Entries from a data source:

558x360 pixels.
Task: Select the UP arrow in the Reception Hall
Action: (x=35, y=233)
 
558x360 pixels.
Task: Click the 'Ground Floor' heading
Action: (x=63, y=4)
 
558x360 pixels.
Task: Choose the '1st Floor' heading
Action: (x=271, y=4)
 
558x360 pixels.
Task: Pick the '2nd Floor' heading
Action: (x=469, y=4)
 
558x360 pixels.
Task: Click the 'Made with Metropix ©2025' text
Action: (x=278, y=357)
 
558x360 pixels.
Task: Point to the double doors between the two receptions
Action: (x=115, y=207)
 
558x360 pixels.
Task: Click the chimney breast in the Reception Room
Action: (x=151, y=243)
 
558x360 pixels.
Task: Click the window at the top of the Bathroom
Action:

→ **WHAT NEEDS TO BE DONE**
Count the lines in the entries above that contain the string "Action", treating uppercase and lowercase as different, and give only the number.

→ **PROBLEM SOLUTION**
8